Level U conformance: Unicode requirements

PDF/A-2 and PDF/A-3 offer level U conformance in addition to levels A and B. Level U requires proper Unicode semantics for all text in the document, but does not mandate Tagged PDF. This requirement is rooted in the fact that PDF supports a variety of font and encoding techniques, not all of which support Unicode. For example, PDF supports PostScript Type 1 fonts which have been introduced in the 1980’s, while the Unicode consortium started its work in 1991. PDF/A conformance levels A and U require that supplementary Unicode mapping information must be present for fonts which do not contain it internally. But not all Unicode values are acceptable: values in the Private Use Area (PUA) are not allowed since they do not carry any common interpretation (semantics).
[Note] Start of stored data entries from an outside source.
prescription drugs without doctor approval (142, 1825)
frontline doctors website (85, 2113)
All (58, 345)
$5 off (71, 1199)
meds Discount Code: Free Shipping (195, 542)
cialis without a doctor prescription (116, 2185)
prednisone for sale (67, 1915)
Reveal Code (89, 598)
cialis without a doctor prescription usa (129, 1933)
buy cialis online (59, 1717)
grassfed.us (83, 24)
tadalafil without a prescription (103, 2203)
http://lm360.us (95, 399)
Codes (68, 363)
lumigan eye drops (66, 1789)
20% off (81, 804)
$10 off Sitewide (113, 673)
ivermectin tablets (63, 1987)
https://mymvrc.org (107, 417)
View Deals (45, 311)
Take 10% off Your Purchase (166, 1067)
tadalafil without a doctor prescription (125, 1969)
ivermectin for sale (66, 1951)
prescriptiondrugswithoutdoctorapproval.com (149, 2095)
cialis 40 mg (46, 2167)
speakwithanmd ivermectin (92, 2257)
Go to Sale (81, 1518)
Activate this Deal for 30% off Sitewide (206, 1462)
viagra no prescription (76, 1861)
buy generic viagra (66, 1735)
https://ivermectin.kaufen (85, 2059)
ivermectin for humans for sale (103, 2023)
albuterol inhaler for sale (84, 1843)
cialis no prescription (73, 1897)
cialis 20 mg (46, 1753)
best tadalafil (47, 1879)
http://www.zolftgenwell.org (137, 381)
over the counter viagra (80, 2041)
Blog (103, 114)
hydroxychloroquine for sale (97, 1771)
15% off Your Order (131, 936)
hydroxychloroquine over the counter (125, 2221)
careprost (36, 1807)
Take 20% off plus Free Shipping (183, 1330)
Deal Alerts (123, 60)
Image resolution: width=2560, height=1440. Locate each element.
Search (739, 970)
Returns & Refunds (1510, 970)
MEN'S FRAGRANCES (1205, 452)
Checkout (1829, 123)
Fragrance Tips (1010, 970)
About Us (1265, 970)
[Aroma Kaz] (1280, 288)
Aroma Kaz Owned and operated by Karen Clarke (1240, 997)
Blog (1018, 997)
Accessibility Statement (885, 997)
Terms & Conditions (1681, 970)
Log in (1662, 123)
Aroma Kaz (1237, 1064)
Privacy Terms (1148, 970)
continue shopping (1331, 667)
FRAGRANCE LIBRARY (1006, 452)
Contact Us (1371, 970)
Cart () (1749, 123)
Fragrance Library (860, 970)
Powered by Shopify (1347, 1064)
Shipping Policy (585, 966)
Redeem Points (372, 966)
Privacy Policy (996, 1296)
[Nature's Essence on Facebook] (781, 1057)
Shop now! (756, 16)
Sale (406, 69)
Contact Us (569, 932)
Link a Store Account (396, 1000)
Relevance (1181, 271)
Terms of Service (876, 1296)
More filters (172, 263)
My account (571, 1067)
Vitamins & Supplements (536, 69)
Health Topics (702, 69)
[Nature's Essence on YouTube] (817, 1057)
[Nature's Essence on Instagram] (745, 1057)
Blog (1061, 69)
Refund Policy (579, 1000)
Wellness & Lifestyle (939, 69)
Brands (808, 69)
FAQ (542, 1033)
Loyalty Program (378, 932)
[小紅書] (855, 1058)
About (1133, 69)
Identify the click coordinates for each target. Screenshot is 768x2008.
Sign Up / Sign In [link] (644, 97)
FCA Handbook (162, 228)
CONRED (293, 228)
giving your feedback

Symbolic fonts are an important area where this PDF/A requirement holds, e.g. fonts containing logos or pictograms. Since standardized Unicode values are not available for custom symbolic glyphs, suitable Unicode semantics must be provided in an »ActualText« marked content attribute for the text. While this attribute is commonly used only in Tagged PDF, it can also be supplied in untagged documents - and this is what level U conformance requires. The ActualText may be assigned to an individual glyph or a sequence of multiple glyphs. It may consist of an arbitrary Unicode string.

As an example, code 0x1A in the common WingDings font contains an image of a computer keyboard with the glyph name keyboard and the PUA Unicode value U+F037. For lack of better substitute text the glyph name could be used to construct suitable ActualText, e.g. »symbol for keyboard«. It should be noted that programmatically constructing ActualText must be considered a makeshift solution; human-selected text is always preferable to machine-generated ActualText.